• What the exercise asks: Write out all of the items below again, putting "symbol" in place of every "icon" and changing nothing else. Leave the pictures out of your version.

(Screen-element location records)
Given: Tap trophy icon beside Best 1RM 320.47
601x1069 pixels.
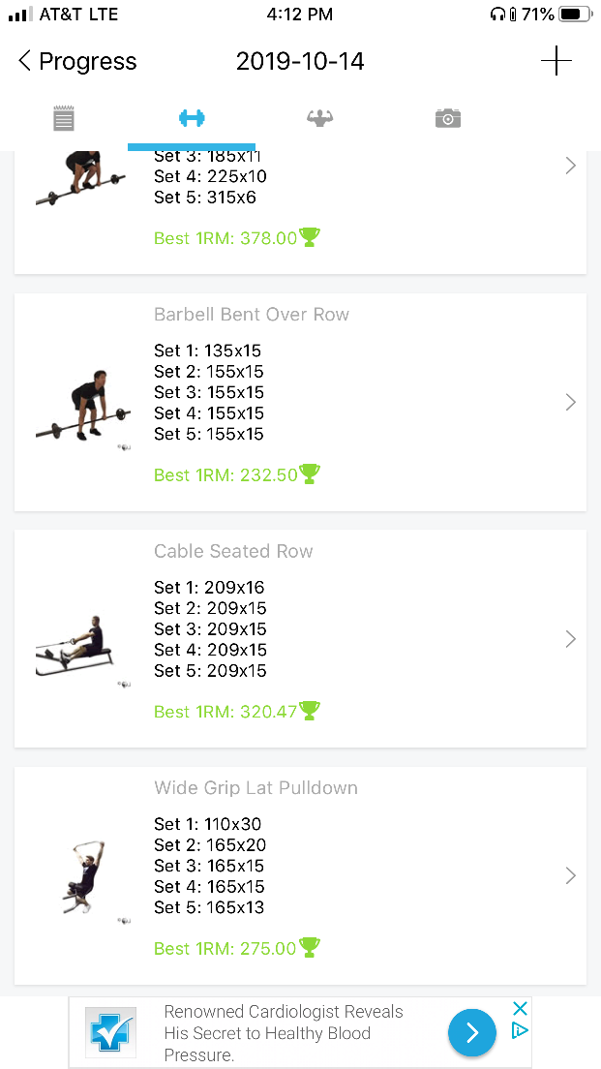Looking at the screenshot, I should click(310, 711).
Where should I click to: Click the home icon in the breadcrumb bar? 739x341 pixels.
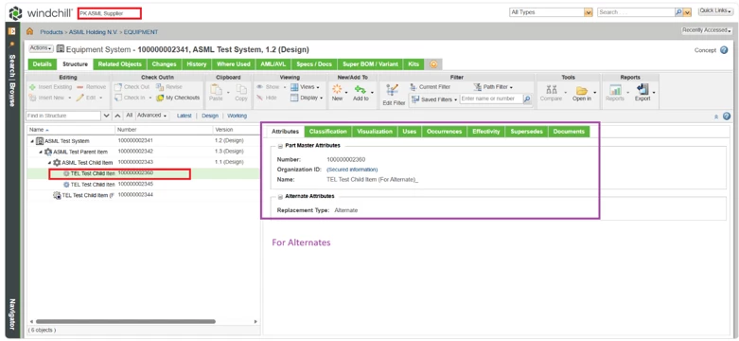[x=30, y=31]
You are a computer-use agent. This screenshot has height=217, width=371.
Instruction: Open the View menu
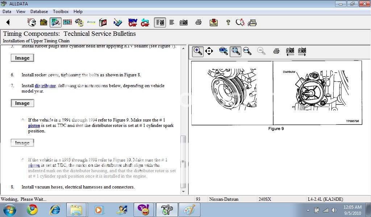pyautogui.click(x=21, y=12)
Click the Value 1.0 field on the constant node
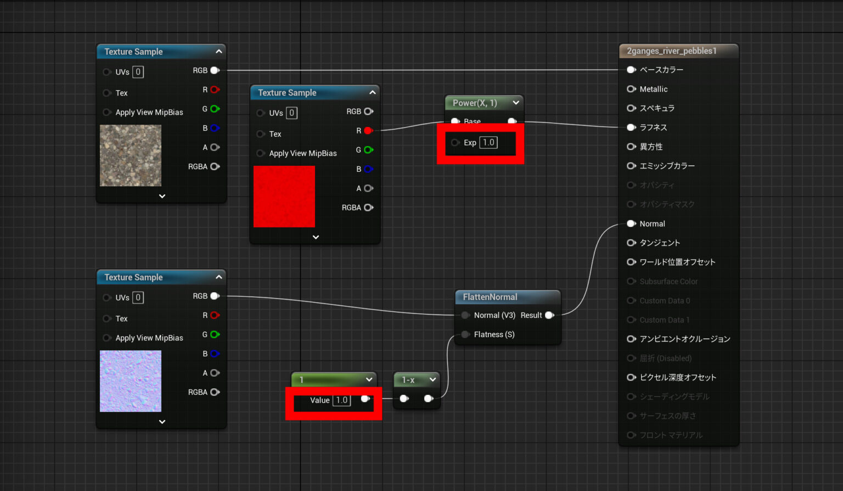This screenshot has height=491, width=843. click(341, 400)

• Expected answer:
Given: Tap trophy symbol beside Best 1RM 320.47
601x1069 pixels.
Looking at the screenshot, I should click(310, 711).
Where should I click to: Click the home symbol in the breadcrumb bar? 739x341 pixels.
[x=30, y=31]
You are a computer-use agent. This screenshot has height=217, width=371.
Instruction: Open the View menu
pyautogui.click(x=21, y=12)
Click the Value 1.0 field on the constant node
This screenshot has height=491, width=843. click(341, 400)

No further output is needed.